Nehmen wir z. B. die meteorologischen Verhältnisse: eine Reihe fortlaufender Beobachtungen an einem Ort hat gewiss ihren Wert; wird sie aber gleichzeitig durch die Beobachtungsreihe eines anderen Ortes derselben Gegend ergänzt, so steigt ihr Wert bedeutend, und unsere Kenntnisse der atmosphärischen Bewegungen erweitern sich ungemein. Ebenso ist es bei anderen Untersuchungen. Scotts Reise wird sicherlich auf vielen Gebieten eine reiche und wichtige Ausbeute bringen; aber auch der Wert seiner Beobachtungen wird durch die Zusammenstellung mit denen von Amundsen noch vermehrt werden.

Einen wichtigen Anhang zu Amundsens Polarfahrt bildet die Schlittenreise des Leutnant Prestrud und seiner beiden Gefährten, die diese in östlicher Richtung zu dem im Jahr 1902 von Scott entdeckten unbekannten Edward-VII-Land machten.

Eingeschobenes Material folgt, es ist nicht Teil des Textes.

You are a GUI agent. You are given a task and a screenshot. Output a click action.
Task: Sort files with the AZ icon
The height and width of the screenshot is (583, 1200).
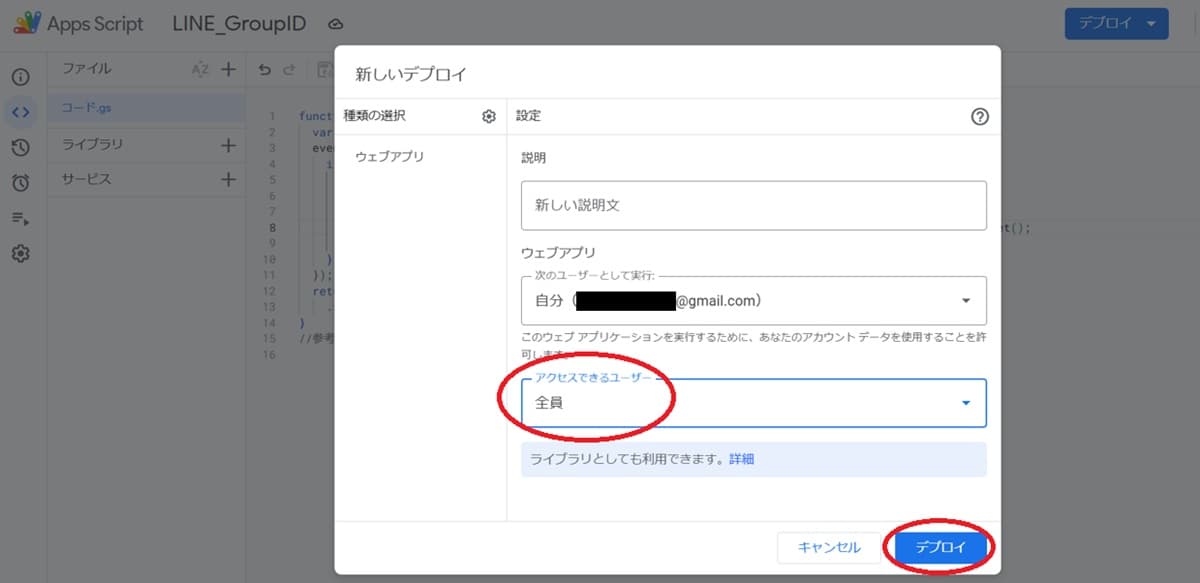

Es sieht fast aus, als hinge dieses Land mit den Ländermassen und mächtigen Gebirgsketten zusammen, die Amundsen in der Nähe des Pols fand; und schon sehen wir neue Probleme aufdämmern.

Hissung der Flagge

Aber nicht allein die Reisen über Eisfelder und Hochgebirge sind meisterhaft durchgeführt worden, unser Dank gebührt auch Kapitän Nilsen und seinen wackeren Leuten; sie haben die Fram[1] zweimal durch diese südlichen mit Eis erfüllten Fahrwasser geführt, die verschiedene Sachkundige für so gefährlich hielten, dass die Fram unmöglich hindurchkommen könnte. Und beide Male wurde die Fahrt mit einer Schnelligkeit und Sicherheit ausgeführt, als wenn das Schiff eine stehende Straße zurückgelegt hätte. Der Baumeister der Fram, der prächtige Colin Archer, kann mit Fug und Recht stolz darauf sein, wie sein „Kind“ auch diese Aufgabe gelöst hat – dieses Schiff, das am weitesten nord- und am weitesten südwärts auf unserer Erde vorgedrungen ist. Aber Kapitän Nilsen und seine Leute an Bord der Fram haben noch mehr getan, sie haben eine Forschungsreise ausgeführt, die in Beziehung auf wissenschaftlichen Wert allem gleichgestellt werden kann, was ihre Gefährten in der unbekannten Eiswelt erreicht haben – obgleich die meisten Leute wohl nicht imstande sind, das einzusehen. Während Amundsen und seine Genossen den Winter im Süden verbrachten, hat Nilsen mit der Fram das Meer zwischen Südamerika und Afrika erforscht. Nicht weniger als sechzig Mal haben sie angehalten, um in diesem wenig bekannten Meeresgebiet in einer Tiefe von 1000 und mehr Metern Temperaturmessungen, Wasser- und Planktonproben aufzunehmen. So haben sie gewissermaßen die beiden ersten Querschnitte durch den südatlantischen Ozean gemacht und dadurch der menschlichen Wissenschaft neue Gebiete der unbekannten Meerestiefe erschlossen. Diese durch Lotungen erhaltenen Aufnahmen sind die vollständigsten und längsten, die von irgendeinem Teil des Weltmeeres bekannt sind.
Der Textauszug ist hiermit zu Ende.